Fact sheet
12039 is a coarse grained porphyritic basalt which consists of pyroxene phenocrysts (0.8 to 4 mm), some of which are mantled by pyroxferroite, set in a matrix of intergrown plagioclase crystals, anhedral pyroxene, rounded laths of ilmenite and euhedral laths of tridymite (0.05 to 1 mm). Long needles of ilmenite and tridymite cut across plagioclase and pyroxene. Many of the clinopyroxene crystals show optical zonation from very light tan interiors (augite) to dark tan (ferroaugite) to reddish-brown (ferrohedenbergite) with an abrupt change to light yellow-green borders (pyroxferroite). Ilmenite is the major opaque phase and is intergrown with ulvöspinel. Tranquillityite, troilite, cristobalite and metallic iron are present in the groundmass.
The sample weighed 255 grams before analysis and is 3.2 billion years old.

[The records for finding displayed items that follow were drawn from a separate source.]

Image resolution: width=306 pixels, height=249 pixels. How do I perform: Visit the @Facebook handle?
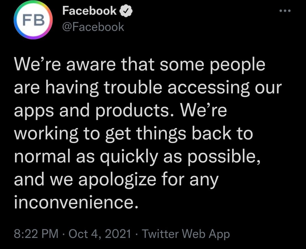(93, 27)
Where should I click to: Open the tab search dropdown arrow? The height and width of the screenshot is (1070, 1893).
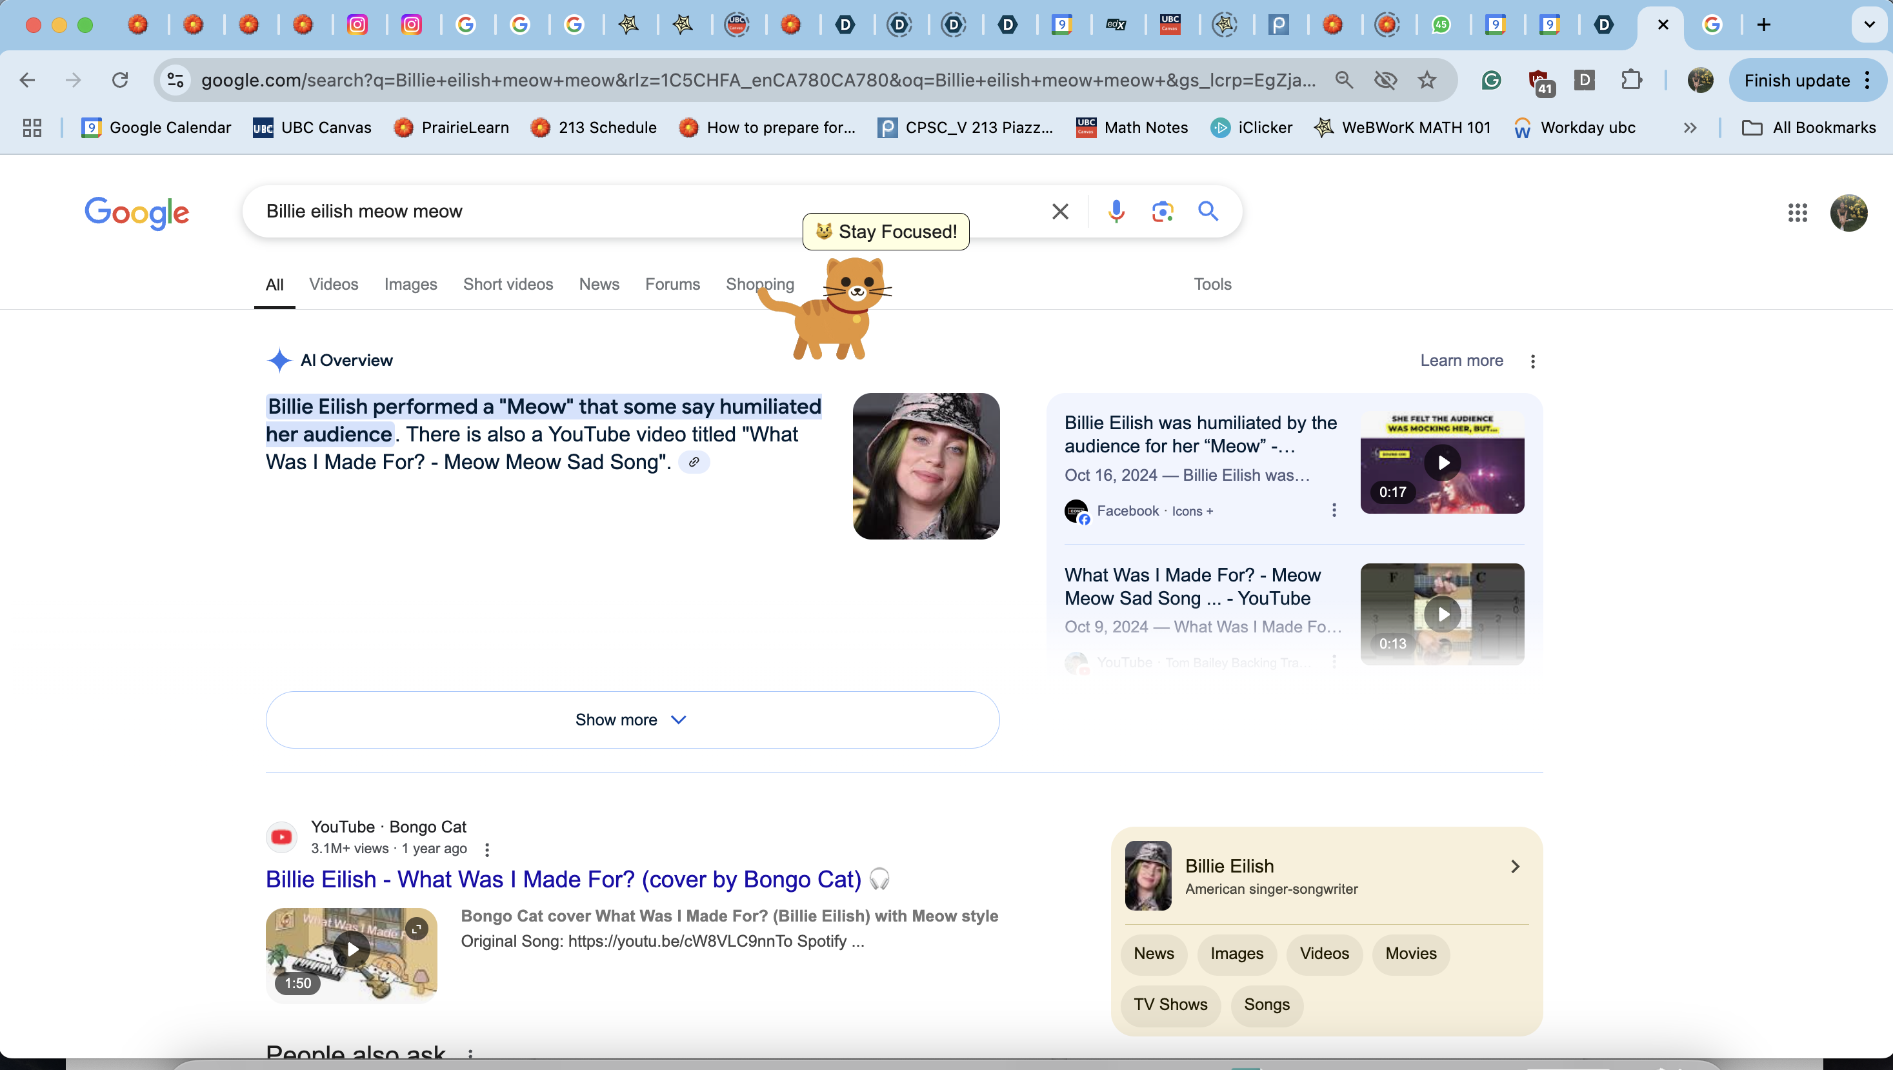coord(1869,25)
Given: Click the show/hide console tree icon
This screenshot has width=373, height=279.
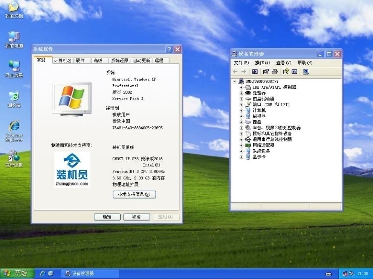Looking at the screenshot, I should 255,71.
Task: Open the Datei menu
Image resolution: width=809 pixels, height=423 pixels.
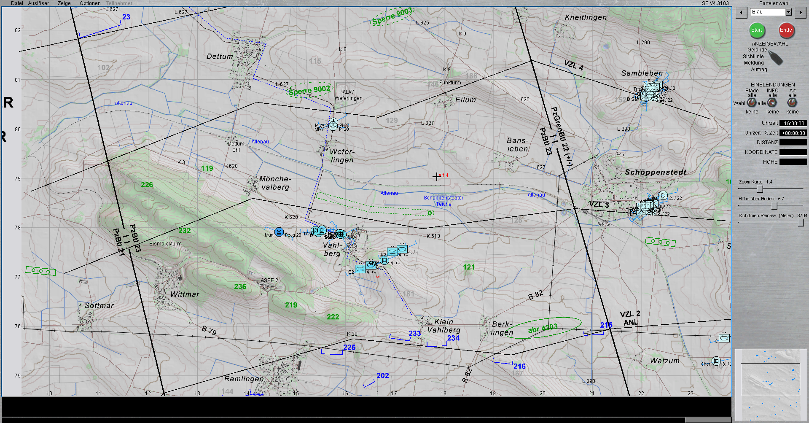Action: point(17,3)
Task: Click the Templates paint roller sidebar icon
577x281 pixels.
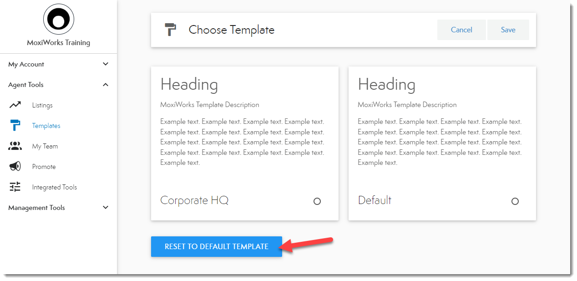Action: [x=15, y=126]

Further details of this and other Apollo samples are here: http://curator.jsc.nasa.gov/lunar/
Apollo 12 returned 34 kilograms of samples, including 45 rocks, samples of lunar 'soil', and several core tubes that included material from as much as 40 centimetres below the lunar surface.
Apollo 12 rocks were almost all basalts, with only two breccias in the returned samples. The basalts at the Apollo 12 site formed 3.1 to 3.3 billion years ago, roughly 500 million years later than the Apollo 11 basalts. Overall, there is much less of the element titanium in the Apollo 12 samples than in the Apollo 11 samples, which explains the more reddish colour of this region. The differences in age and chemical composition between the Apollo 11 and Apollo 12 samples demonstrate that mare volcanism did not occur as a single, Moon-wide melting event.
Apollo 12 was launched on 14 November 1969.